Her daring and inexplicable escape from O’Neil’s fenced-in yard had prompted an outpouring of concern and a mobilization of volunteers Monday night. They scoured the Warwick-East Greenwich border area to find her in the sort of operation that she usually leads — snout first.
But all was well that ended well: O’Neil was ecstatic to be reunited with Ruby, and even more aware than usual that while Ruby is a working dog, she is still a dog.
“With the big hug I gave her when we put her back into the car, she was very happy to be home,” said O’Neil at a press conference at the Wickford Barracks, as Ruby barked hello at the reporters, sniffed their microphones and flopped around on the ground.
Ruby is one of more than a dozen dogs that the Rhode Island State Police use for various operations, like detecting drugs or bombs. She specializes in search and rescue missions; on Monday night into Tuesday, she was sought and rescued.

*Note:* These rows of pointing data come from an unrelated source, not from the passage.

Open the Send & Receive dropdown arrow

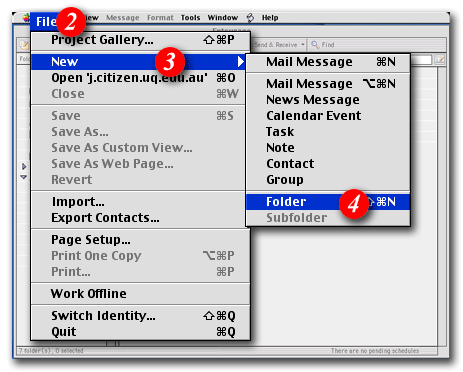coord(303,44)
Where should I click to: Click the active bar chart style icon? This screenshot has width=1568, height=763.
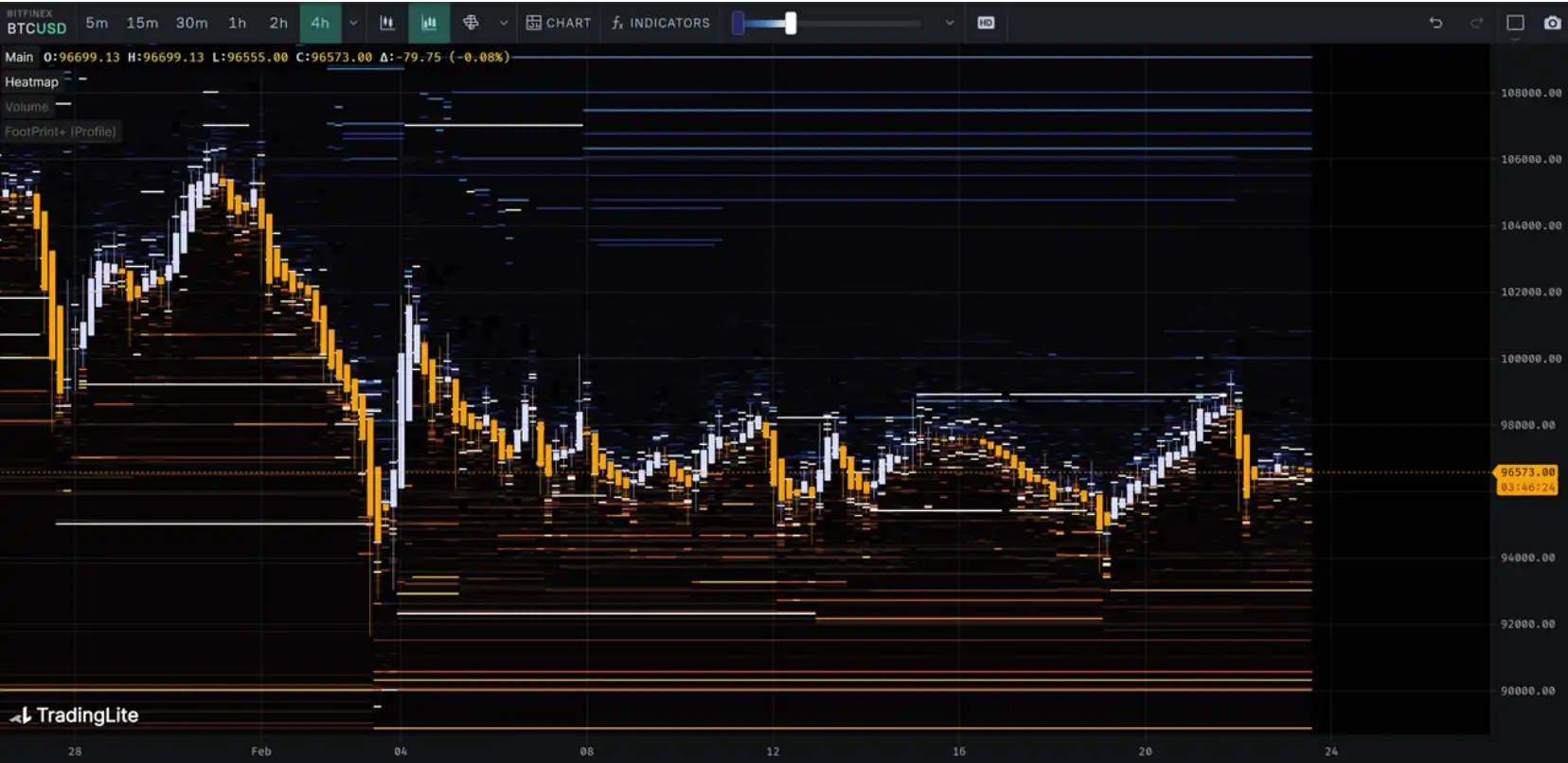pos(429,23)
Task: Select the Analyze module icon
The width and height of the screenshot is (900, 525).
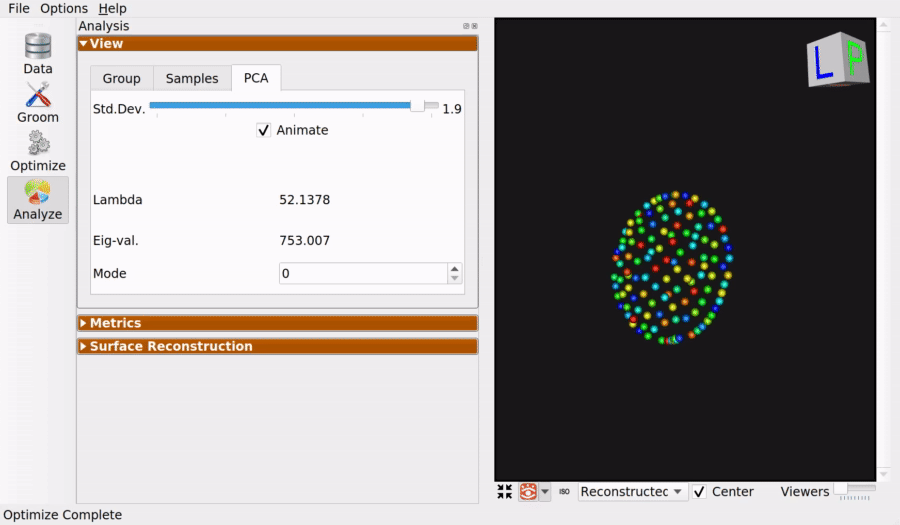Action: pos(38,192)
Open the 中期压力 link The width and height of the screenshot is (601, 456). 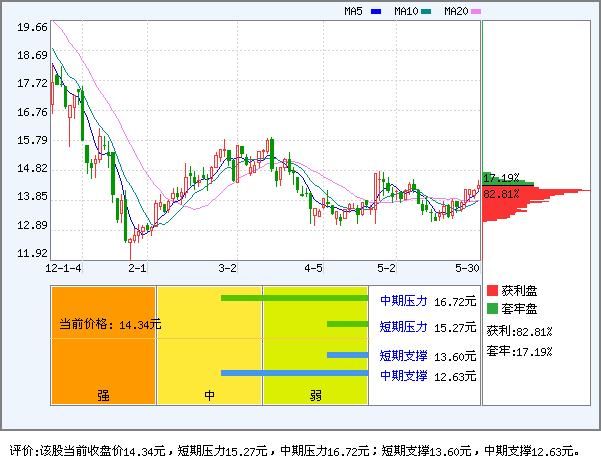pyautogui.click(x=403, y=300)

O’Neil said he let Ruby and his new puppy, a 6-month-old white Swiss shepherd, play in the fenced-in back yard while he put up Christmas decorations in the front yard at about 10 a.m. He was off duty at the time. The new puppy then came around to the front yard — without Ruby. Ruby was gone, somehow escaping from the eight-foot-high stockade fencing.

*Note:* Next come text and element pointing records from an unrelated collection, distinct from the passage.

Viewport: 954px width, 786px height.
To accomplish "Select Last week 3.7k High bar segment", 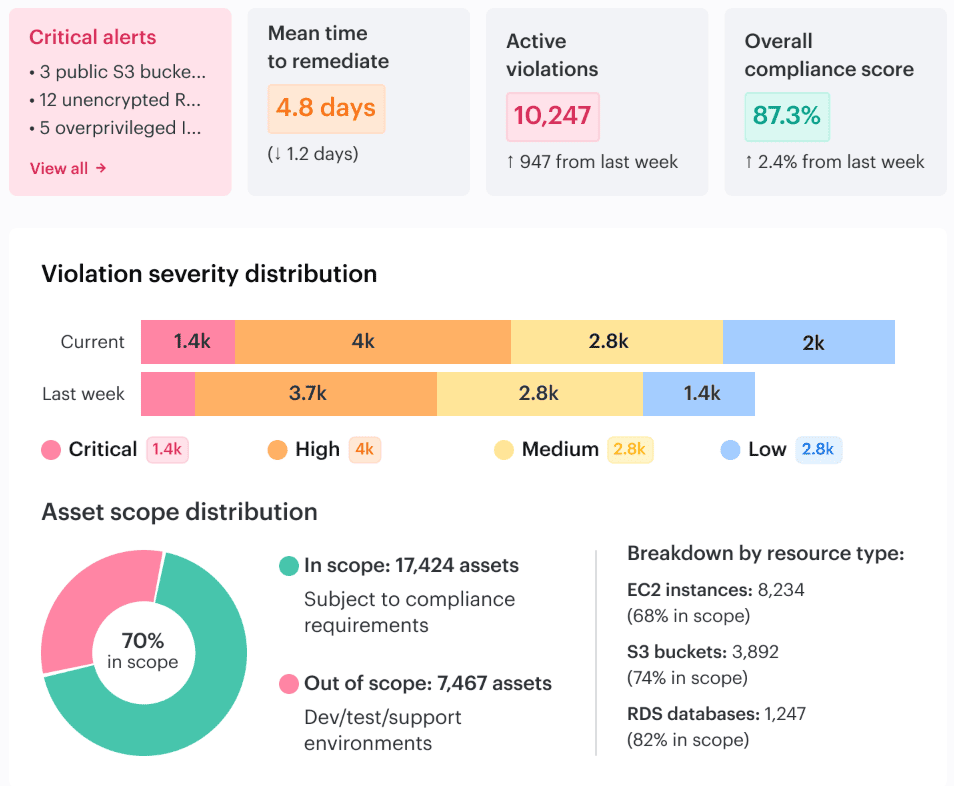I will point(316,394).
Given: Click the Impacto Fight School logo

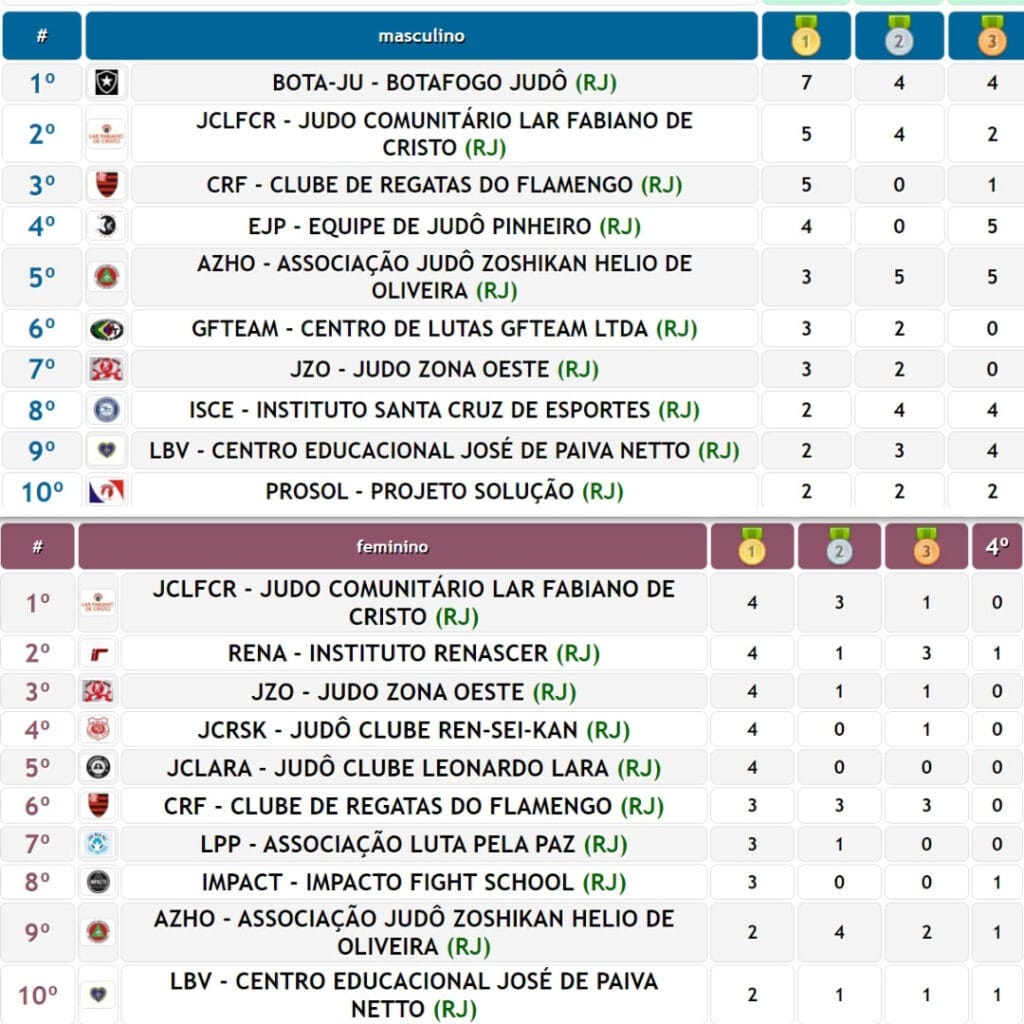Looking at the screenshot, I should click(99, 882).
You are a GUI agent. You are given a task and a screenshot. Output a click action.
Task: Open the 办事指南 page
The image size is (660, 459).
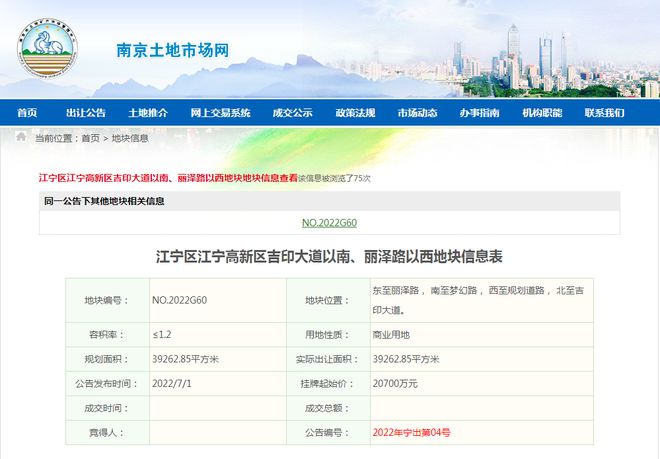480,113
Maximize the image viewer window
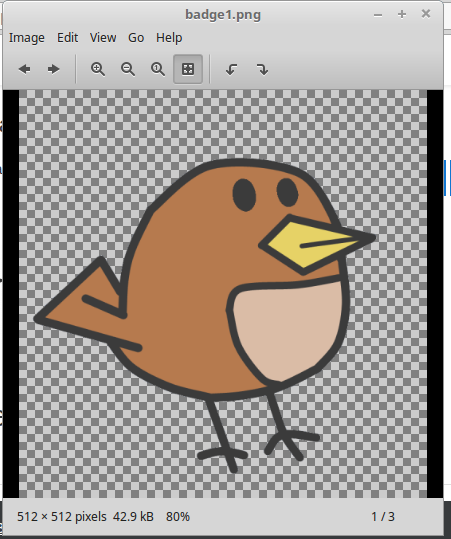Screen dimensions: 451x539 click(402, 14)
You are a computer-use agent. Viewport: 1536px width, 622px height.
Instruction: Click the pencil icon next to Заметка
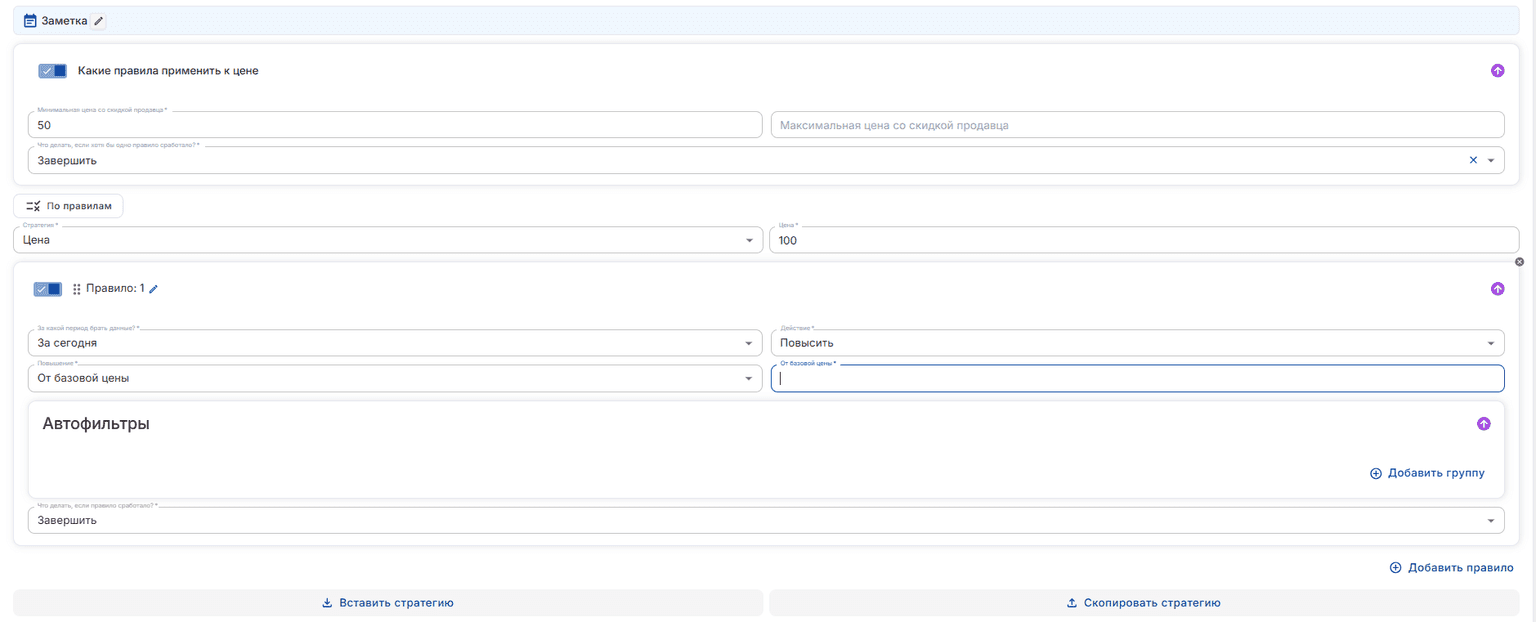(98, 20)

It was the first time in their eight years together that something like this has ever happened, O’Neil said.
At about 1 a.m. Tuesday, a neighbor called the state police to report Ruby was in his back yard. O’Neil responded himself.

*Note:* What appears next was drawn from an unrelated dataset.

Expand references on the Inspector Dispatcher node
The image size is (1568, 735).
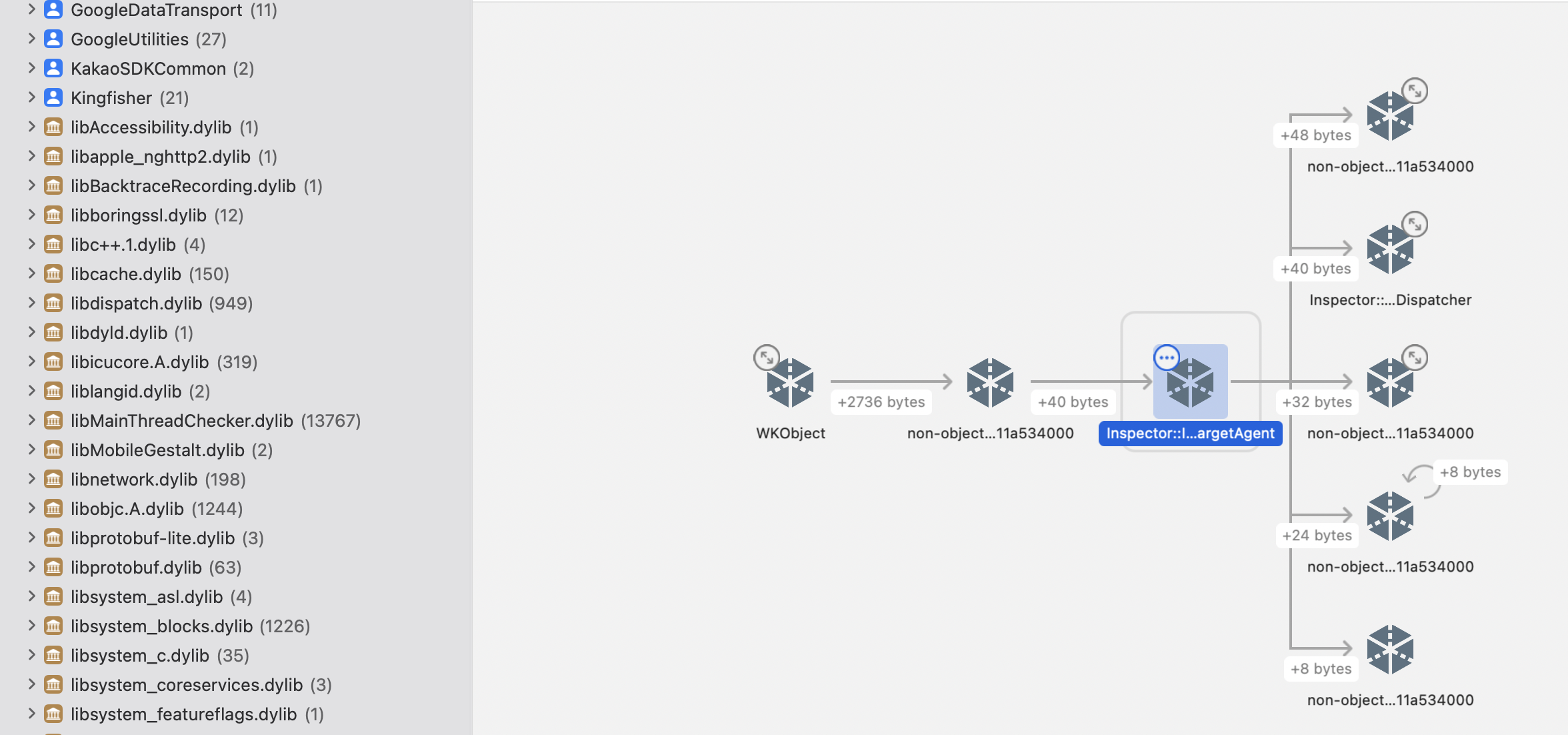[1414, 225]

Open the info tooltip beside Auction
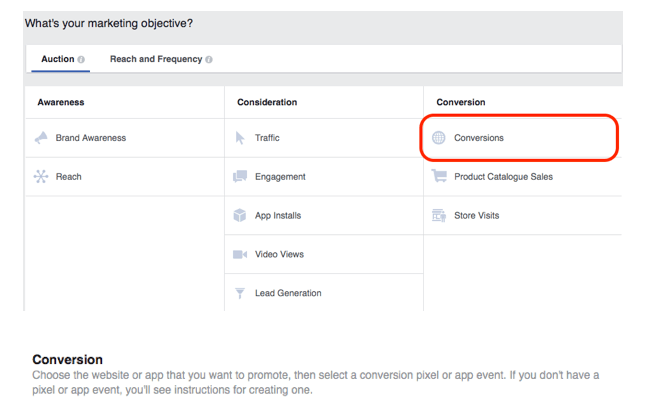pos(81,60)
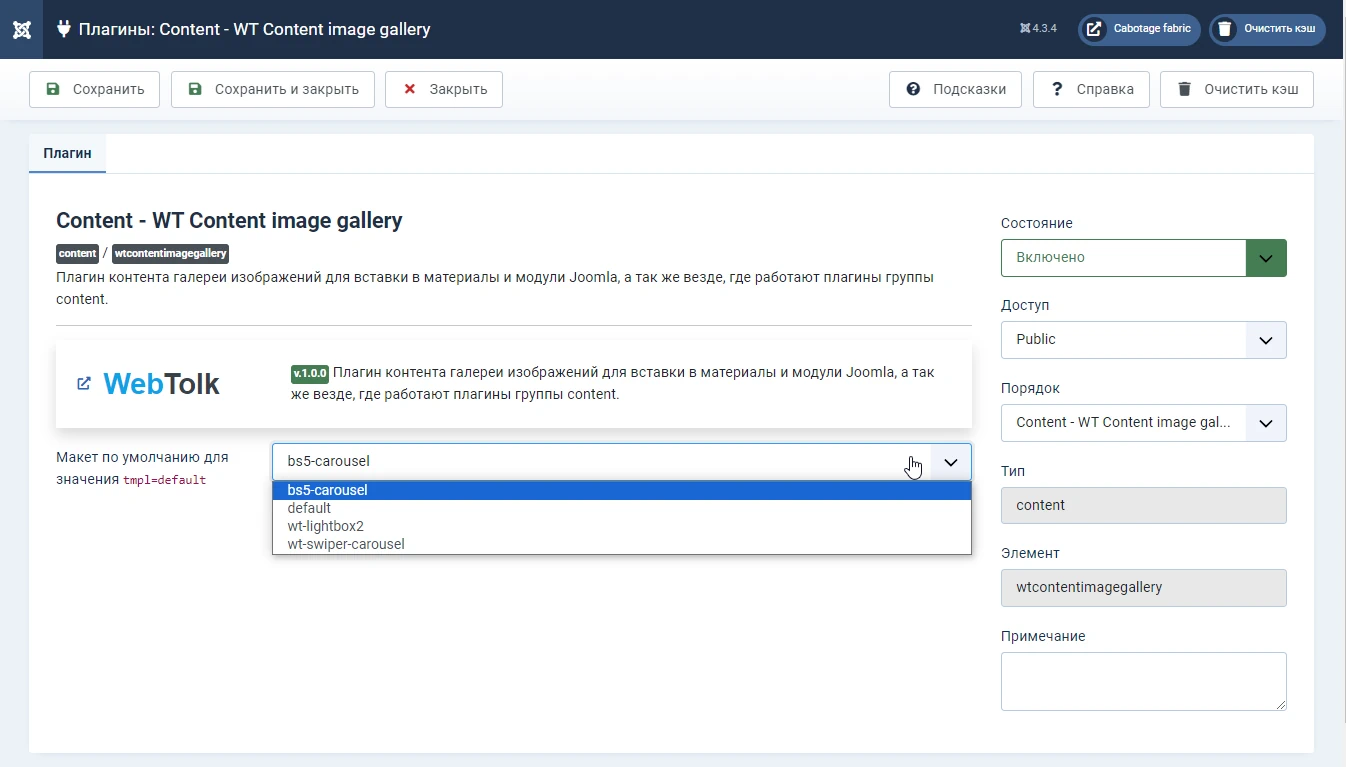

By the time she got back home, Ruby was in perfectly good health. In fact, she didn’t seem to miss a beat. Later Tuesday she was going to do a demonstration for some local kids of what the collie and Australian shepherd mix is capable of.
It’s the sort of work that Ruby does when she is wearing the badge-adorned collar. Ruby gained national attention when she helped find a boy who had gone missing in Glocester, potentially saving his life.
The hero pooch flew across the country, appeared on television shows, kicked up her paws in a fancy hotel. The life of luxury had humble canine beginnings: She was a shelter dog who was adopted and returned five times until those who cared for her realized that someone should put all that energy to work.
But when the police collar isn’t on, she’s been a cherished member of O’Neil’s family, so the hours that she was missing were particularly difficult for him.
Acting State Police Captain Chris Schram said O’Neil would not face discipline over the incident. He said the police would likely review O’Neil’s fence, and would also try to figure out whether they should outfit all police dogs with microchips or GPS collars that make them easier to track. Not all state police dogs have microchips. Ruby does not have one.
Schram said everyone who searched for the dog was on duty or volunteering, so the search didn’t cost the taxpayers anything. The incident won’t interfere with Ruby’s ability to get back to work, Schram said.
Threats to police animals tend to receive concern and attention on the level of threats to police officers themselves — perhaps, police officials will sometimes joke, even more so.
“They don’t ask for anything in return,” O’Neil said. “They go out there every day and they try to make a difference in the world…All they want in return is a good home and love.”